Apple's assertions that Samsung violated its patents on trade dress (the look and design of the iPhone and iPad) and certain aspects of iOS functionality (like the "bounce back" effect when you scroll past the end of a document) were upheld; meanwhile Samsung's assertions that Apple violated its standards-essential wireless patents were rejected as an abuse of the standards process.

According to comments made by the jury following the trial, the verdict came down to a few things: the fact that Samsung was able to come up with a copy-cat phone design after just a few months while Apple spent five years developing the iPhone; the incriminating internal documents in which Samsung compared its products to Apple's in excruciating detail; and the evasiveness of Samsung executives on the witness stand.

Now I know a number of people, anti-Apple people in particular, will decry this verdict as another example of our broken patent system. But to me, this is exactly what the patent system is supposed to do: protect the innovators and punish the copycats. Though some say the rectangular touch-screen iPhone design is "obvious", it certainly wasn't obvious to any phone manufacturers before the iPhone came out. In fact, at the time, most pundits and competing companies ridiculed the iPhone's keyboard-less design.
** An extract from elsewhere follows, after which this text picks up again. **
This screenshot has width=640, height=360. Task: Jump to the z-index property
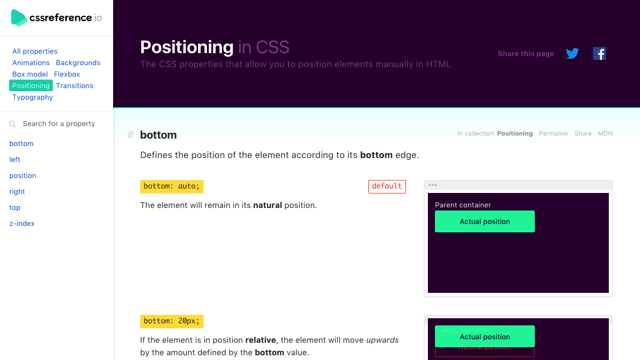22,223
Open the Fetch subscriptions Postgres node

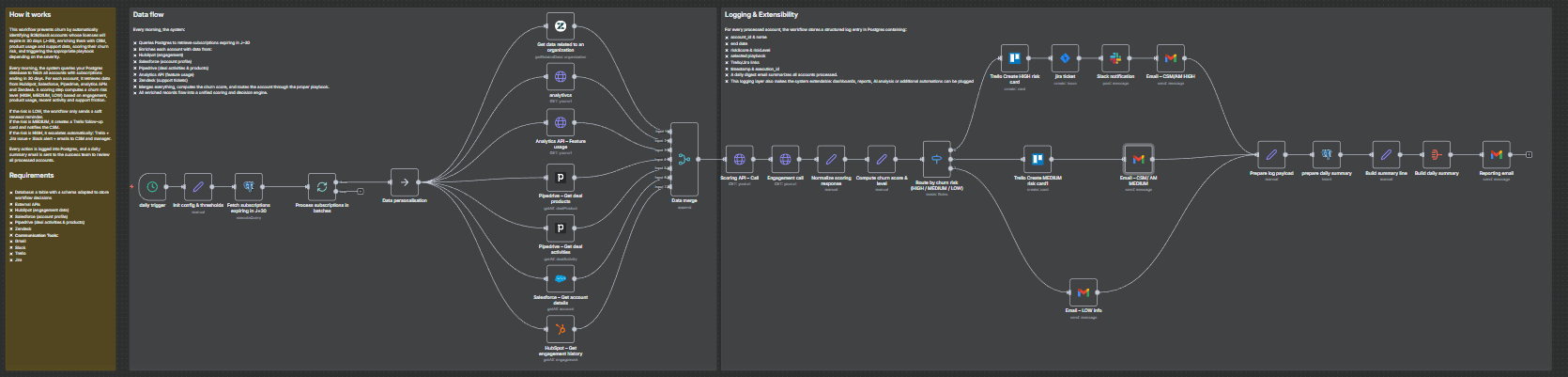[x=248, y=186]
The other half of the verdict may be even more important to Apple. Samsung tried to assert that its wireless patents, used in a component that Apple purchases from Intel (not a component that Apple designed itself), were being infringed by Apple, and that the cost of the infringement should be based on the full retail price of the iPhone. I'm glad to see this flimsy argument was rejected.

Of course the war isn't completely over. Samsung will assuredly appeal, Apple will attempt to expand the verdict to more Samsung devices, and Samsung will redesign its existing products to avoid the patent infringement. As we know from Samsung's ability to produce a copycat design in the first place, the company is nimble. It won't take much for Samsung to put a big nonfunctional purple button on the face of its phone (or something equally ridiculous) and use that as a differentiating factor when it comes to trade dress; and working around the software patents will make the product work somewhat clumsily, but it will still work. And Samsung will continue selling phones for billions of dollars.
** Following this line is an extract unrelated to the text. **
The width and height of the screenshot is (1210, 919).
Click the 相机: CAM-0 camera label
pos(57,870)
But really, it's the legacy of this verdict that matters to Apple. It's a breathtaking victory in its ongoing struggle versus Android. Samsung won't be mortally wounded: the companies that will be hurt most by this will be other Android phone makers like HTC, who may be nervous about their own potential liability. And then there's Google itself, which may find other companies defecting to the Windows platform to avoid the Android battle altogether. Yes, that's right... a surprising second winner from this verdict may turn out to be Microsoft.

How times have changed.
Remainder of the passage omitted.